Aim of the task »
Every line from the one containing "You are a computer-use" through the end of the listing below goes in the output, exactly and without pictures.

----

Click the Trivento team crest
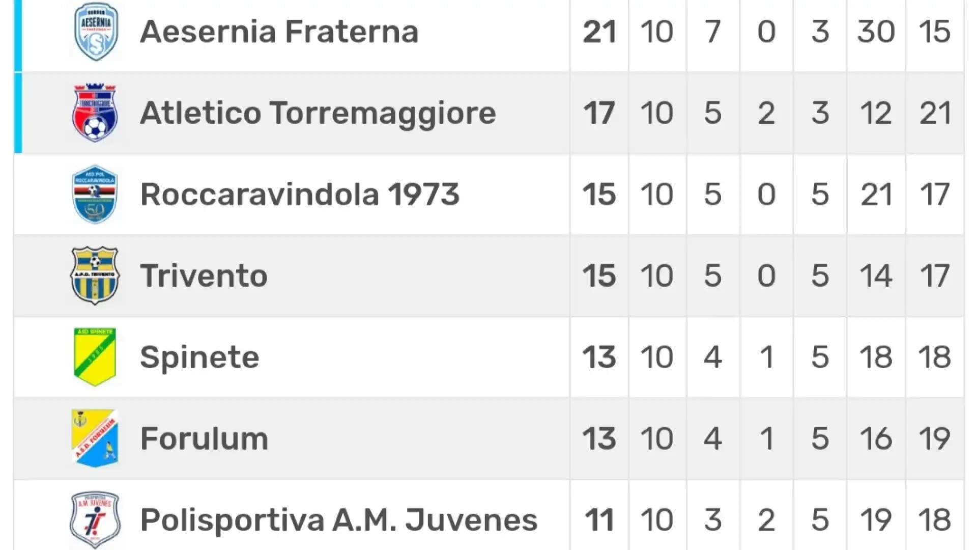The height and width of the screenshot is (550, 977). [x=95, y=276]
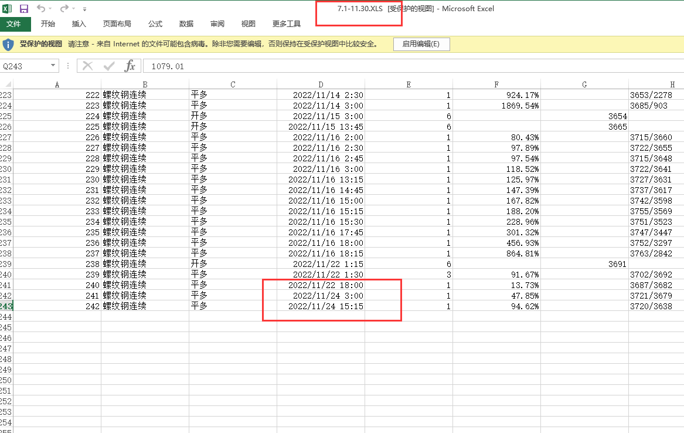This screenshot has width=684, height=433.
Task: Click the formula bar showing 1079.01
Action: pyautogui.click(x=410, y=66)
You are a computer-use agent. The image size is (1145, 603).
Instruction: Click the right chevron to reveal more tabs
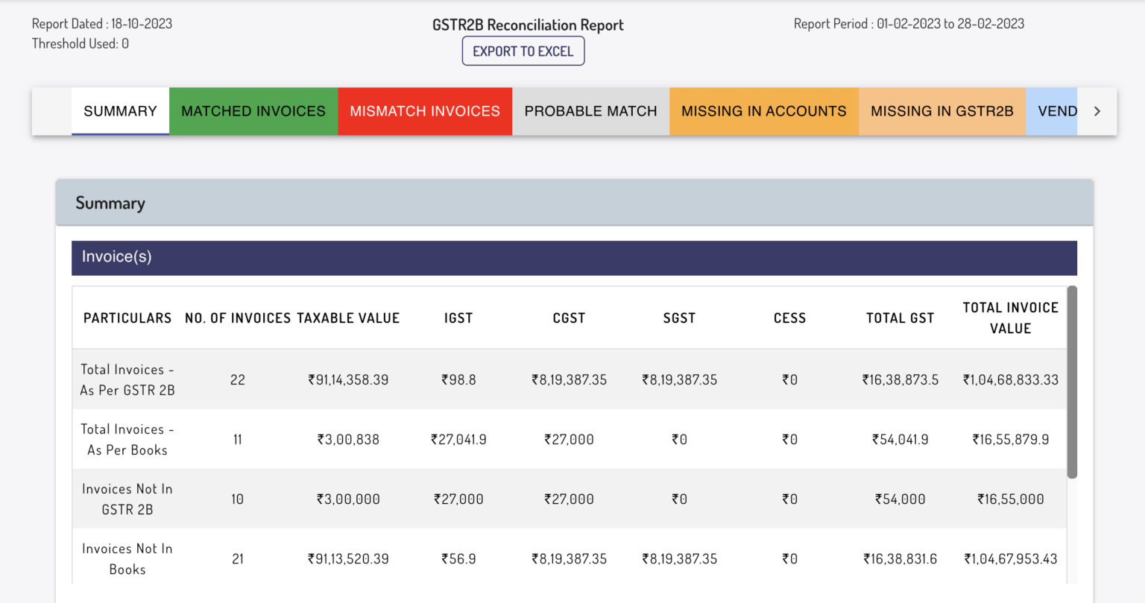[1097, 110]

----

Task response »
You are a computer-use agent. The image size is (1145, 603).
Instruction: Click the right chevron to reveal more tabs
[1097, 110]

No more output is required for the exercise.